PROBLEM: Repeat verbatim what the listing holds, but not its pictures.

MATERIAL SUPPLIED:
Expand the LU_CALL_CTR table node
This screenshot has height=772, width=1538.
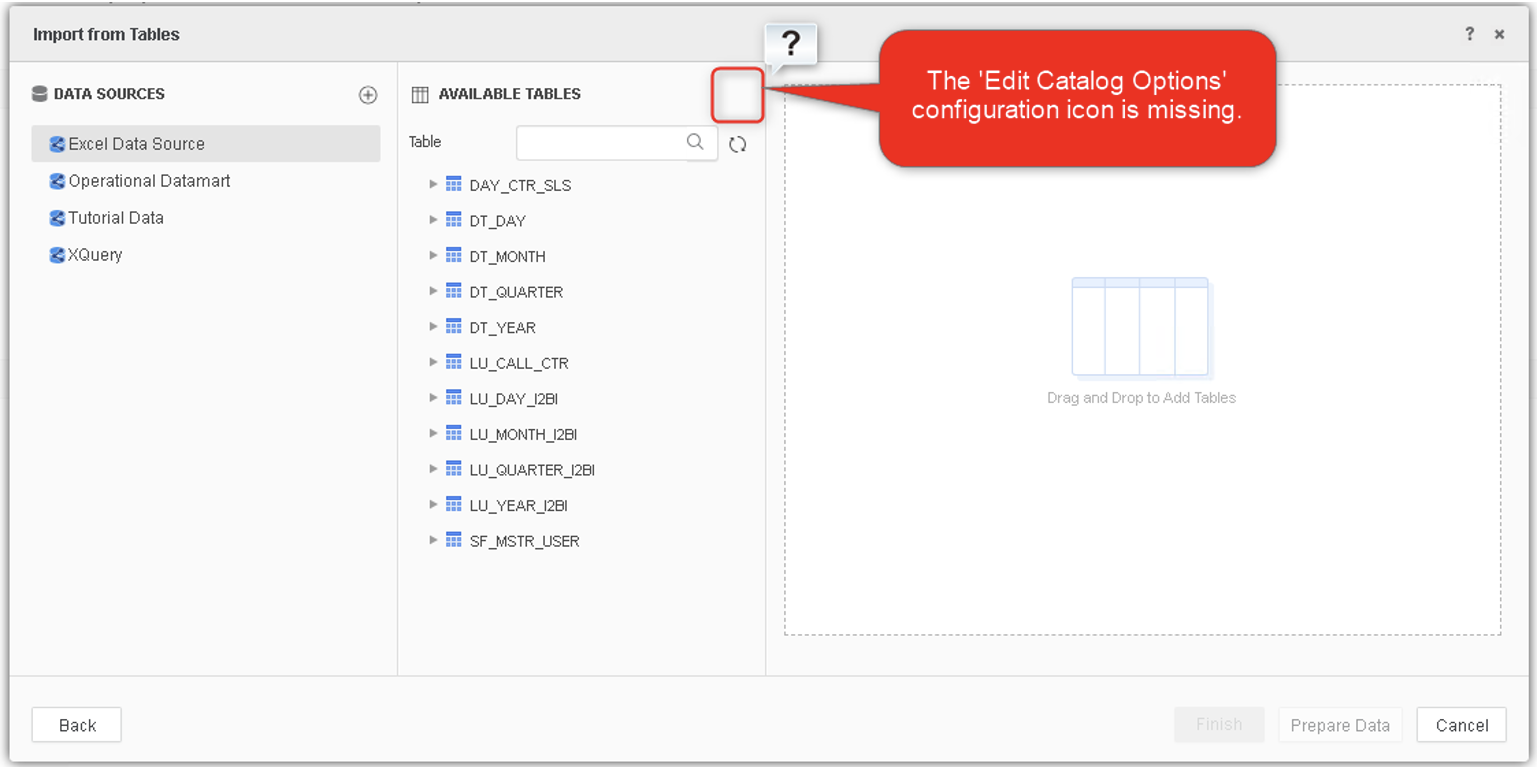click(x=433, y=362)
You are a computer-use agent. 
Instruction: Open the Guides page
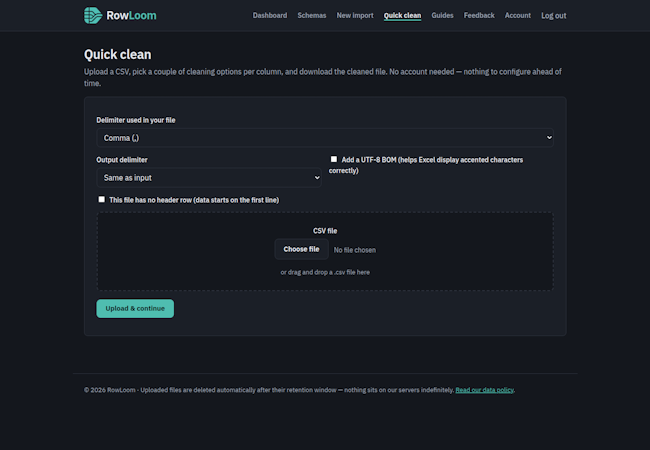pyautogui.click(x=442, y=15)
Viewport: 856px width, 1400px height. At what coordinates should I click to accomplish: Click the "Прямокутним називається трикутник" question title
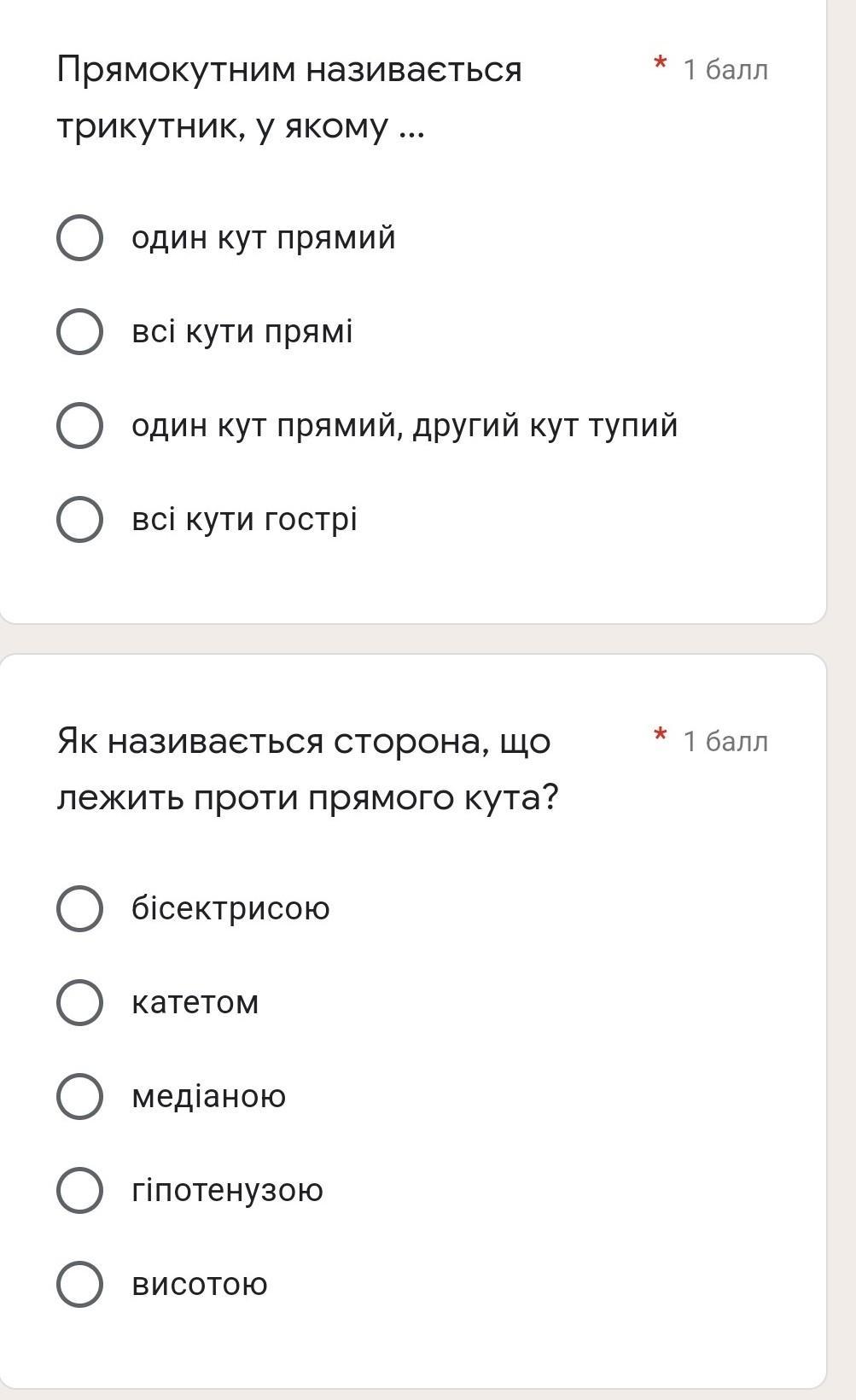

SOLUTION TO THIS TASK:
Expand the LU_CALL_CTR table node
This screenshot has height=772, width=1538.
click(x=433, y=362)
You are a computer-use agent. 
Instruction: Open the Guides page
pyautogui.click(x=442, y=15)
Viewport: 856px width, 1400px height. At what coordinates should I click to accomplish: Click the "Прямокутним називається трикутник" question title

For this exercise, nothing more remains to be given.